Salt Lake City’s Sugar House streetcar is expanding. Spanning two miles and taking about 10 minutes to ride, the S-Line connects Fairmont Park with the greater TRAX system at Central Pointe Station.
The Sugar House neighborhood continues to grow and Fairmont Park was never meant to be the end of the line.
Thanks to $12 million in state funding allocated in 2021, Salt Lake City and the Utah Transit Authority are set to expand the line east to the intersection of Simpson Avenue and Highland Drive. That extra 900 feet will connect even more residents and businesses.
“I use it every day because I go to work,” said 22-year-old Abdul Sarware.
First opened in 2013, the streetcar is essential for riders like Sarware who live in the numerous apartment buildings along the corridor. Riders use it to commute to work, access grocery stores and retail shops and connect to other transit lines that take them throughout the Wasatch Front.
“The goal of this extension is really just to help improve visibility of the line,” city transportation engineer Lynn Jacobs told the Redevelopment Agency of Salt Lake City during an April 16 meeting. “There was always an intent to carry it further in Sugar House, and this fortunately gave us an opportunity to take it about one more block into Sugar House.”
In addition to the extension, the line will also be double tracked between 500 and 700 East, providing an opportunity for more frequent service and fewer delays as the neighborhood develops.
Sugar House didn’t always have multi-story housing and a sprawling commercial center, though.
“Fifteen years ago, it was pretty quiet,” said Sugar House Community Council member Heidi Schubert. “There were a lot of small, privately owned, or at least privately rented, little tiny shops and the library was always a main focus of our entry into [the neighborhood].”
Development in the neighborhood core around the intersection of 2100 South and 1100 East didn’t really take off until after the 2008 financial crisis, Schubert said.

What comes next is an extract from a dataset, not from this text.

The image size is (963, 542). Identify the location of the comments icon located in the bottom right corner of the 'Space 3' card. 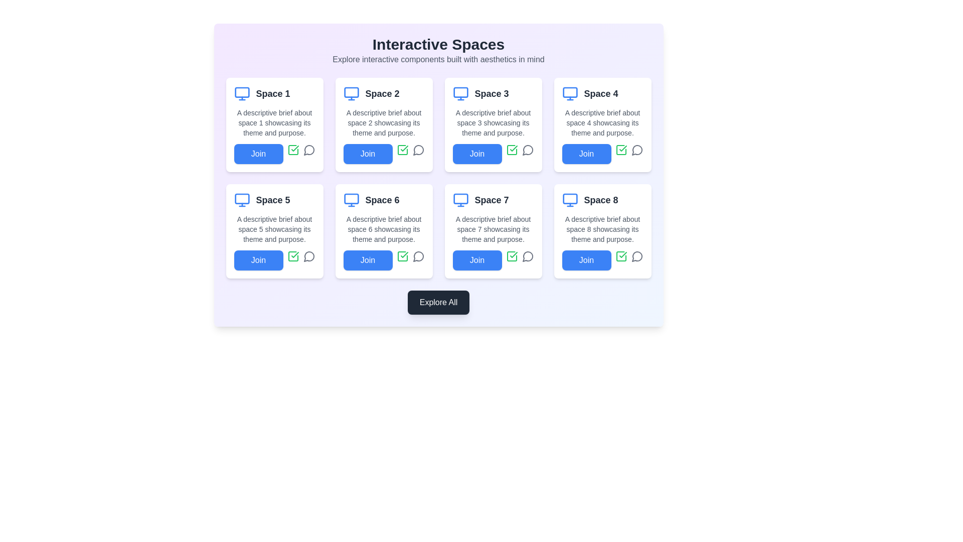
(527, 150).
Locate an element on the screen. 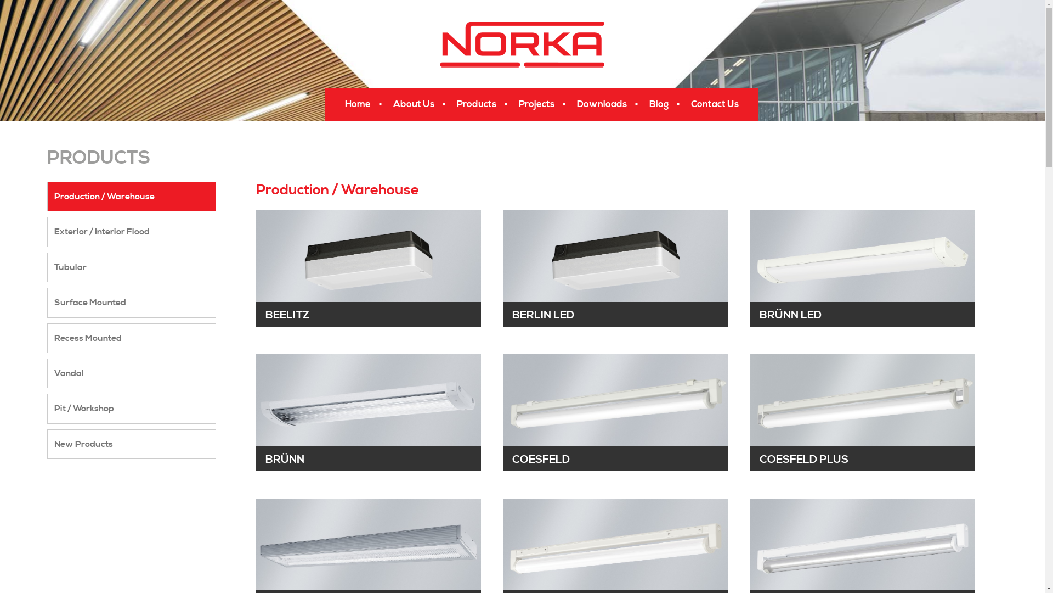 Image resolution: width=1053 pixels, height=593 pixels. 'Tubular' is located at coordinates (132, 267).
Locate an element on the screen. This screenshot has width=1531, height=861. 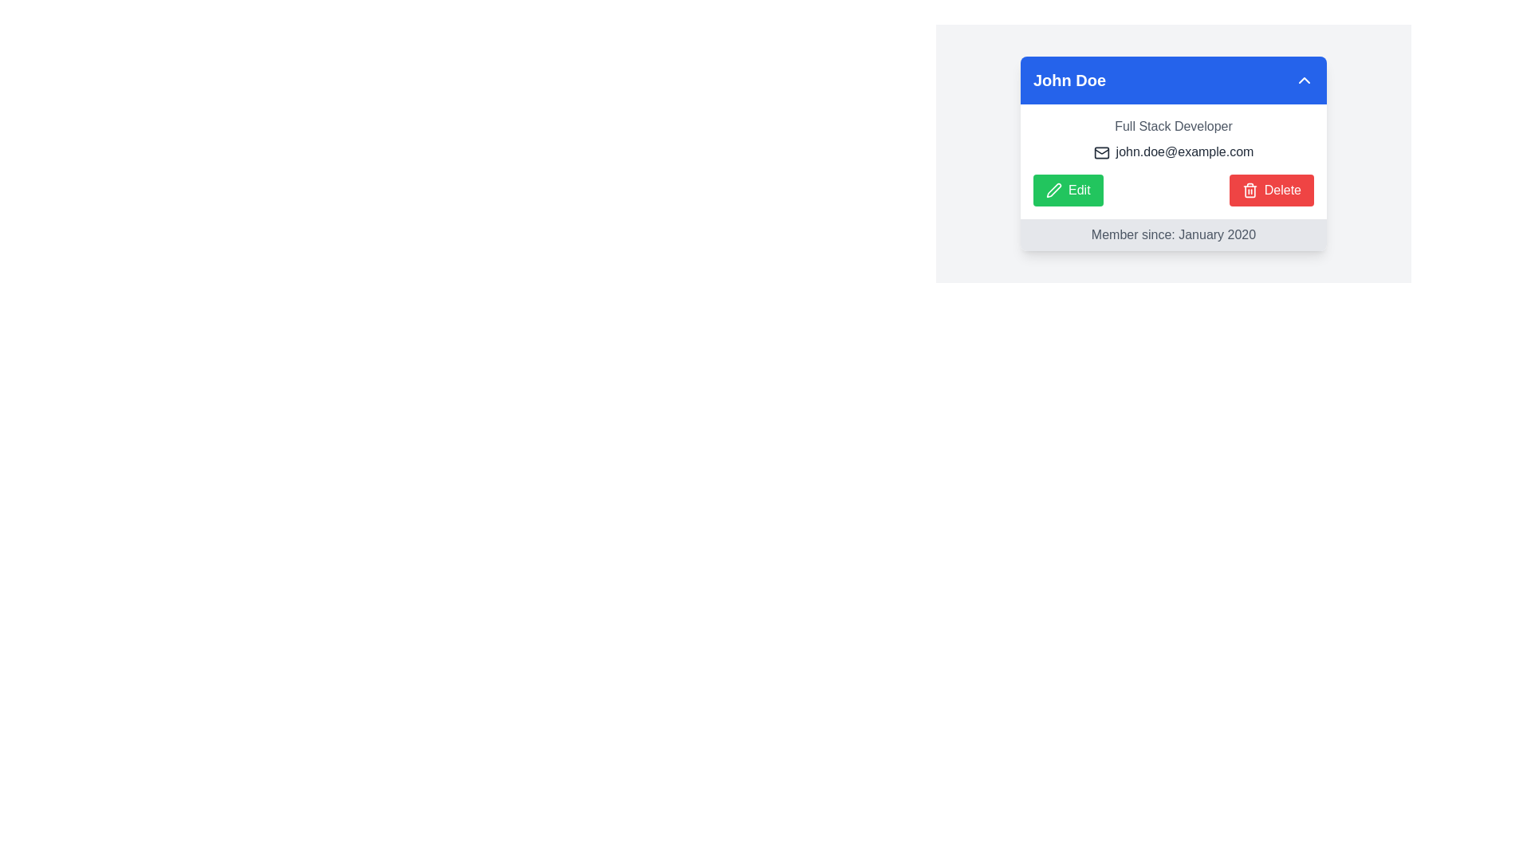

It’s been full steam ahead ever since with much of the area now developed into apartment buildings, commercial spaces and even a large University of Utah Health center, which opened in 2019.
“Certainly the biggest growing pain is the traffic,” she said. “But I have to say that in the last two years, which is fresh in everyone's memory, the growing pains are due to the construction and not the actual roads themselves.”
Still, many commuters use the neighborhood as a southern entry point into the city and traffic has only gotten worse in recent years. Even with the streetcar expansion, regular riders like Sarware still feel the allure of driving.
“I plan to buy a car in maybe three to four months,” he said. “Having a car is better, I can go whenever and wherever I want.”
For others, like Schubert, widespread adoption of public transit could help some of those growing traffic woes – because the high density apartments are “really critical for all the young people who would access new jobs or the university itself.”
“We also need better transit so that when you do live further away, you can still get into these little niche locations.”
According to UTA, construction could begin as soon as this summer with service to the new station beginning in 2026.